Health care professional: I do understand but if you continue to eat an unhealthy diet and do limited exercise, the heart disease and obesity could aggravate drastically which might continue to put you in an inactive state so to be healthier you must eat the balanced diet as stated in the prescription. That is why it is important to make lifestyle changes now. Do you think you can do that?(The health care professional explains the negative consequences of not heeding medical advice)
Patient: Yes (The health care professional has succeeded in passing the responsibility to the patient with regard to bringing about life style changes).

The patient who is confined to bed is reluctant to get out of bed simply because he/she wants to take rest.
Patient: I just don’t want to get out of bed today. I just want to rest.
Health Care Professional: Well that may not be in your best interest, you need to start mobilizing today. If you stay in bed and don’t move about, it may take longer to recover and you will be at an increased risk of developing bed sores or chest infection. On the other hand, if you start moving about, you can build your body strength and be independent.
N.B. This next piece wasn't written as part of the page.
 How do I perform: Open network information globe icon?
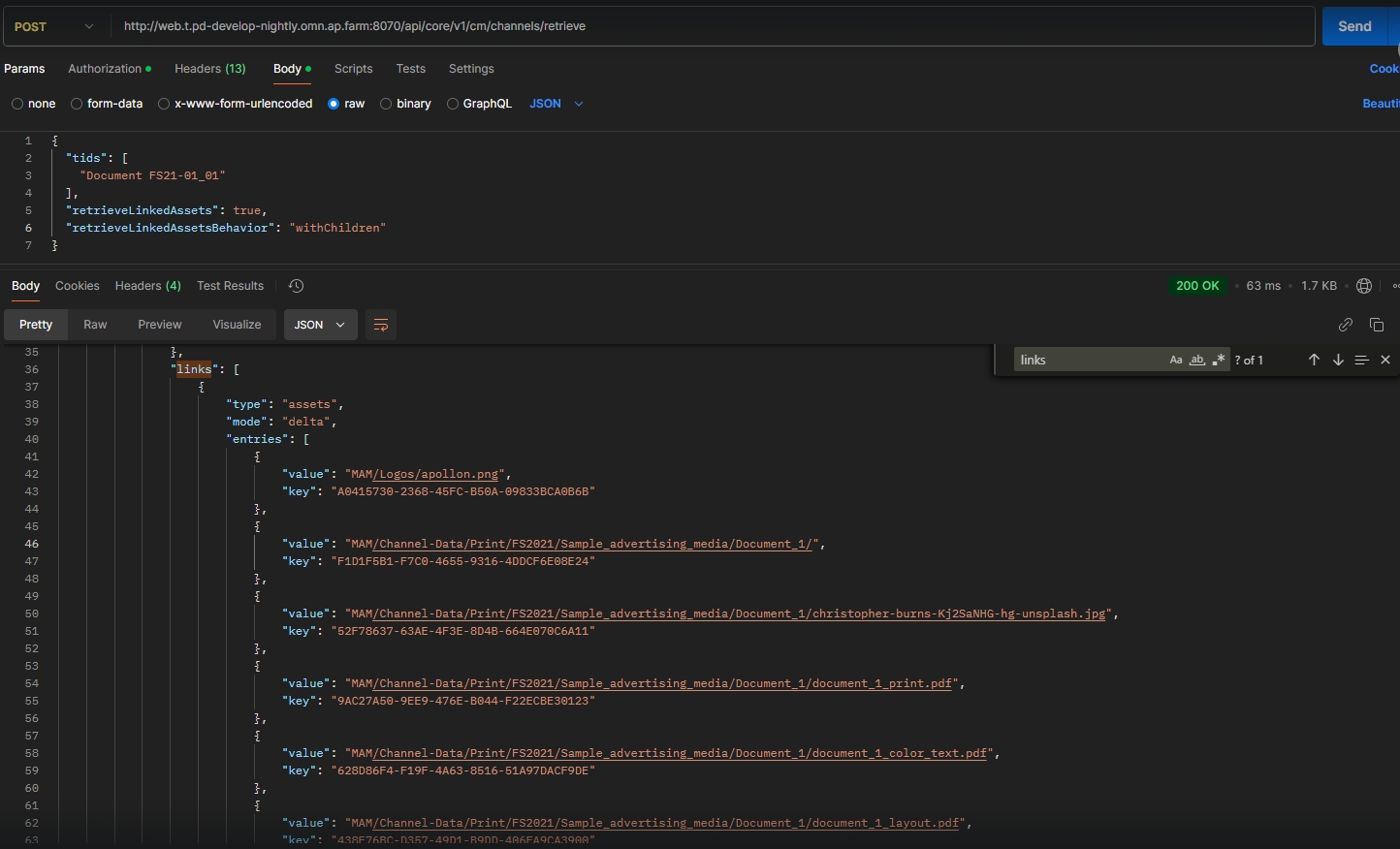click(x=1364, y=286)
That will help you to get ready for discharge. (The health care professional explains the repercussions of not being mobile to the patient)
Patient: All right I will start mobilizing as per your instruction. (the health care professional succeeds in enabling the patient to take responsibility of his/her health.

The patient does not like to be confined to bed so he tells the health care professional of discharging him from the health care centre.
Patient: I really need to start work straightaway. I don’t have time to just lie around.
Health care professional: It is natural to feel that way, but if you go back to work too soon, you may not get fully recovered from the disease and your diseased condition is likely to get worse. So that’s why you shouldn’t do that. The best advice is to get complete rest. What’s more important your long term health or your work? (The health care professional elucidates the negative aspect of going for work without being fully cured of the disease)

Patient: My long term health (The health care professional gets a commitment form the patient)
In order to score well in clinical communication skills criteria of OET speaking, asking embedded questions, showing empathy, providing reassurance, using positive language and explaining risks and consequences must happen concurrently while doing a role play.